Average True Range comes from ["preceeds!!"] the same variability that gives us volatility, so that, while they are computed in an entirely different fashion, with a bit of effort, they will chart nearly identically. (So, conceptually, they are the same, but computationally, they are different animals altogether.) But to your question -- the ATR is down so much because volatility is down so much. This is true not only for the (long-term-ed) options' VIX, but for what is now termed the VIX9D (0-8 days?). But if these are tides, look at the individual waves crest-trough-crest... (Which is to say, look at the 4-hour, the 1-hour, the 1-minute charts)... and you'll see the same placidity -- which is death to scalping. What caused it? Dunno! I think the narrative that is aimed at sub-10.0 S&P volatility works for the underlying price-action ATR as well: prices at extreme highs, pushed to follow available yield, low interest rates, high money supply. It happens to coincide with the FED's raising of rates and lowering of balance sheet levels. (But I'm reluctant to link a convenient timing of events to a cause↔effect relationship.) Temporary or permanent? Regardless of whether you mean with respect to a low-ATR regime or a high-ATR regime, I don't think I/we need to answer that. The reason? If the low-ATR/scalping-sucks regime were to return tomorrow, I would know by looking at the low-ATR, and I would know *not*to*trade (scalp) while the market reflect insufficient waves to take me in/out of a trade. If the market stays with an ATR sufficient to wash up and down price points that I find attractive, then I'd be a fool to ignore it. (With all caveats to bracket/stops in place and all that.) Again, though: my own guess (right now: late 2018) is that we are *returning* to the historic vol (and preceding it: price ATR) of olde -- that the *drought* of 2012-2017 in passed. But hey: things may change.

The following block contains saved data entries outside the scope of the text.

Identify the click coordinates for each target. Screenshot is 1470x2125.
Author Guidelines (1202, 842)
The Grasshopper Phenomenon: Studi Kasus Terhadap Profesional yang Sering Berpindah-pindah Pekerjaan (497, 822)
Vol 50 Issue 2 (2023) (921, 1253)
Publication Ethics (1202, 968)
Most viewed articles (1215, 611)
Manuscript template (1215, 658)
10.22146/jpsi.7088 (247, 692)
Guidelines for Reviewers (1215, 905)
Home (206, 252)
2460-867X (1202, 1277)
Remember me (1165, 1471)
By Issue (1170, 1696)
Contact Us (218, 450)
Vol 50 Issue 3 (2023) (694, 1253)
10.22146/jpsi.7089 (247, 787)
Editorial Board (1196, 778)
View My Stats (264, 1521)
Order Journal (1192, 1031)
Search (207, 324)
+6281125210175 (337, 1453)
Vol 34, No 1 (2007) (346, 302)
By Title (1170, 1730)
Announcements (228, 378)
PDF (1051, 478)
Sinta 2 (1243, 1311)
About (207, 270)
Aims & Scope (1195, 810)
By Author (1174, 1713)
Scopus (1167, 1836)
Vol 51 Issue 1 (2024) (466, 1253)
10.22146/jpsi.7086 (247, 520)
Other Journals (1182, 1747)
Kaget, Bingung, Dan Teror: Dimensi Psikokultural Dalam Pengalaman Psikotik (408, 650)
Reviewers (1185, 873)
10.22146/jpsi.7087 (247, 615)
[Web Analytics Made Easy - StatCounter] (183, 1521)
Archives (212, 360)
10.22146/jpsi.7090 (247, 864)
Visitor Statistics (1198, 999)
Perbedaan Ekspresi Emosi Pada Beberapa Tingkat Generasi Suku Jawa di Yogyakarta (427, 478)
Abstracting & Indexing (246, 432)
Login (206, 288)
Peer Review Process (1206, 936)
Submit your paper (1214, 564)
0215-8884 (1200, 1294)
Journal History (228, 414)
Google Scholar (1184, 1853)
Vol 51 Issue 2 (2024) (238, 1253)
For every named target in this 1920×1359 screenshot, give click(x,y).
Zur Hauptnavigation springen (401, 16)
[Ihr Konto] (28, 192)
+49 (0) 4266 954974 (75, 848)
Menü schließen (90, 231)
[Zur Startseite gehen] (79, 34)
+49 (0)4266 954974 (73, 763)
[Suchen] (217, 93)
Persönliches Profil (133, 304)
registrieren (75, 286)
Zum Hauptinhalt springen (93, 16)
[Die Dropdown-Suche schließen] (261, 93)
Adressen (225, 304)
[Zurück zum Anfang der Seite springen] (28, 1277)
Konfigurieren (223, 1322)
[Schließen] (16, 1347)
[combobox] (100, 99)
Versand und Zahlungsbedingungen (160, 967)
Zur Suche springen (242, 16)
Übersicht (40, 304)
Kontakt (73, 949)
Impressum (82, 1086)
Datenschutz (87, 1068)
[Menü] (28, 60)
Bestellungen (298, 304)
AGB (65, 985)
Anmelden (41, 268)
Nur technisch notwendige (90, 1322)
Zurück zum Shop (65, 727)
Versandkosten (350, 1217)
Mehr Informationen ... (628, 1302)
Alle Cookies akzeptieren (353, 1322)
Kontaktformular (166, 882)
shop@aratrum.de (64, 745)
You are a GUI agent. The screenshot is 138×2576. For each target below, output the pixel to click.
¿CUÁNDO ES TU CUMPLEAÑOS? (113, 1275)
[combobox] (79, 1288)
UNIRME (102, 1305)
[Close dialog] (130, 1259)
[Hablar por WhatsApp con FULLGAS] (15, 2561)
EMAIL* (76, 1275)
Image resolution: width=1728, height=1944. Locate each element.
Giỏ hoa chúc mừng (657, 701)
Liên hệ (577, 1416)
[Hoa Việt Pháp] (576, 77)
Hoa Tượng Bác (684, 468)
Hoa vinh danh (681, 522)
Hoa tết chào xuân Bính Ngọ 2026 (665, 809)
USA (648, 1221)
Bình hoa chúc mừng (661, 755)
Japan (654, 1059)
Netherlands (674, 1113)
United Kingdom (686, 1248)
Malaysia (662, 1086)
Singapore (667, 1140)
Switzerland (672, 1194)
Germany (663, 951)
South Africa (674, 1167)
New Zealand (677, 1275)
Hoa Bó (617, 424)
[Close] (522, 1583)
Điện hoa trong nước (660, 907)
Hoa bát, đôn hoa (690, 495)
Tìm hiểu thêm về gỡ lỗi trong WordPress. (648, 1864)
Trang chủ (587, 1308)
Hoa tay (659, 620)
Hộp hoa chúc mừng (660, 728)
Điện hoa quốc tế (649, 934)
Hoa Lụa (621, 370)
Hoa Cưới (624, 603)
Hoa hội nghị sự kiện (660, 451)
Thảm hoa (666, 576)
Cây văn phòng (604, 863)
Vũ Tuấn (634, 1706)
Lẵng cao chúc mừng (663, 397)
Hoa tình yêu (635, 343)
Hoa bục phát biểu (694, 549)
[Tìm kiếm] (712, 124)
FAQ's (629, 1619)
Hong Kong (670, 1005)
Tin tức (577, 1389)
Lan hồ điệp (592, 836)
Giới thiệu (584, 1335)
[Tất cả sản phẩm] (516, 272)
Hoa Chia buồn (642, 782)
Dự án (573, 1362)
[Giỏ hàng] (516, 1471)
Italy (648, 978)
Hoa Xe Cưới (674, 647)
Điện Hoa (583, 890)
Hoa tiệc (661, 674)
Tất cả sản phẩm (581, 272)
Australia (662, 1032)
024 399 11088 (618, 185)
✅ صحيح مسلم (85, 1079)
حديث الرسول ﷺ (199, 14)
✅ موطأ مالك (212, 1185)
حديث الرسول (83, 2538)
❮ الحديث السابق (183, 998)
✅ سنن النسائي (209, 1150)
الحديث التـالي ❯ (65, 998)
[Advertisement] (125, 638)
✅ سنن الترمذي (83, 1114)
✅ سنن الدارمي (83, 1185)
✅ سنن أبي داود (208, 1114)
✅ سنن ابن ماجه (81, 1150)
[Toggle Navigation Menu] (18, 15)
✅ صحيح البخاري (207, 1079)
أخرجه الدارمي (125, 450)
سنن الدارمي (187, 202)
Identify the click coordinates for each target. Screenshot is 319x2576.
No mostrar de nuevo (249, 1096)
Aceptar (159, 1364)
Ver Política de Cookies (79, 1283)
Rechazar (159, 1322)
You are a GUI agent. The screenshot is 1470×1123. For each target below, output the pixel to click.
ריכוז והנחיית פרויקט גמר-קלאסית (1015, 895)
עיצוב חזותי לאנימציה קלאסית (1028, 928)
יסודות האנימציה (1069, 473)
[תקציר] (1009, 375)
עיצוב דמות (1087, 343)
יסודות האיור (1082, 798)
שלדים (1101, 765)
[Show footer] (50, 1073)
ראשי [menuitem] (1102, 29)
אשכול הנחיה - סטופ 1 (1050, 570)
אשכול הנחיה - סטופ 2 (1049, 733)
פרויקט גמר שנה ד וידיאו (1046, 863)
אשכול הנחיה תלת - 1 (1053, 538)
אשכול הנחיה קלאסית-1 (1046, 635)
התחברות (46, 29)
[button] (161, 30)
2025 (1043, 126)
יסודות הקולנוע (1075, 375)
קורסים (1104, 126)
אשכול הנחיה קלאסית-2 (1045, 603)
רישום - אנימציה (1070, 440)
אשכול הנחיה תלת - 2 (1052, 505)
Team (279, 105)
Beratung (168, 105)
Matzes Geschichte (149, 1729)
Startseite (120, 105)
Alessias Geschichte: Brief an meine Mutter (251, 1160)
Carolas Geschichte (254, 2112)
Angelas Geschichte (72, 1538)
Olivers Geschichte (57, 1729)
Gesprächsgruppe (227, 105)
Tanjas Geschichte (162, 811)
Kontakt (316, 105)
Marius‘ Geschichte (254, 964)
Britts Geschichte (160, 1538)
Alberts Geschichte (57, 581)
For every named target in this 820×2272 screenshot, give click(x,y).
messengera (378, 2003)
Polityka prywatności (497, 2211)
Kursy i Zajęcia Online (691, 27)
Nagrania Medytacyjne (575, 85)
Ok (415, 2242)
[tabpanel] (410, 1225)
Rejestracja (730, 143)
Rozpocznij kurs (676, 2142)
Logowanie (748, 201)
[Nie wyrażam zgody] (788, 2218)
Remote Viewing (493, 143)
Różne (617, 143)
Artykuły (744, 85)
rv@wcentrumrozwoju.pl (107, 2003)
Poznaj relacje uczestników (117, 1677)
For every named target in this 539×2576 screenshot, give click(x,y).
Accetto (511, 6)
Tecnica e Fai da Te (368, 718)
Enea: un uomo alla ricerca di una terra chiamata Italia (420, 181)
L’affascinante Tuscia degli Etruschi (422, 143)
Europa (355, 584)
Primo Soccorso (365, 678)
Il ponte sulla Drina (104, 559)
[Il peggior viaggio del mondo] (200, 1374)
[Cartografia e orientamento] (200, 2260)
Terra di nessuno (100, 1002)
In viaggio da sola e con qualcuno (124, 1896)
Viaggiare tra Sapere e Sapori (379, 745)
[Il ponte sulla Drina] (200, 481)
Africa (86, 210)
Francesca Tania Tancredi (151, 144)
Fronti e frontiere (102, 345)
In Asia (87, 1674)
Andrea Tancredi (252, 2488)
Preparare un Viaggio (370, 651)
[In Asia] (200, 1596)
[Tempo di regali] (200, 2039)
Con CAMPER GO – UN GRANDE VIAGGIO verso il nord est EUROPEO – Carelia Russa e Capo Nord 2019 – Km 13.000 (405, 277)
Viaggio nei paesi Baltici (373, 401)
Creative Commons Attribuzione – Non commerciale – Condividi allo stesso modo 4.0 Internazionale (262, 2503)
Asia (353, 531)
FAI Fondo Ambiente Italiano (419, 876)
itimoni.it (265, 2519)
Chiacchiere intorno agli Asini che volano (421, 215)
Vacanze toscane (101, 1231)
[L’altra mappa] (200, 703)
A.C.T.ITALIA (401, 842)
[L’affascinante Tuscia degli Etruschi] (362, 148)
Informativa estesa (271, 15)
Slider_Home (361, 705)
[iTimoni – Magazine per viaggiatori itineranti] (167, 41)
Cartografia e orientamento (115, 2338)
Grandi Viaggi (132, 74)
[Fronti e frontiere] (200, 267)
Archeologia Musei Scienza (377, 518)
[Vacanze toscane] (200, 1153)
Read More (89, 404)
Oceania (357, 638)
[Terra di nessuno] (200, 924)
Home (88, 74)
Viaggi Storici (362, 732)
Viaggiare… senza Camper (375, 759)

I assume by "outside" you mean outside of the pit/floor. In the video he is talking about "catching 5-10 ticks several times a day, not playing the book for 1-2 ticks"
Anyone can scalp...you need to be automated, low comissions, low latency, suitable platform for scalping to be profitable. If not automated, you better be a fast thinker when using that DOM while having those other mentioned variables in place. wrbtrader
It's scalping and scalpers will always look for what to scrape. I mean the principle behind scalping is evergreen. As long as your broker does not have a problem with it, you can be profitable doing it. Try forexchief broker for scalping; very good platform.
Are you sure that you know what you are doing ? Missed the rollover, still trading the old december contract ? And doing that kind of volume and still paying paying the fixed rates at IB ? Come on, you can do better than that.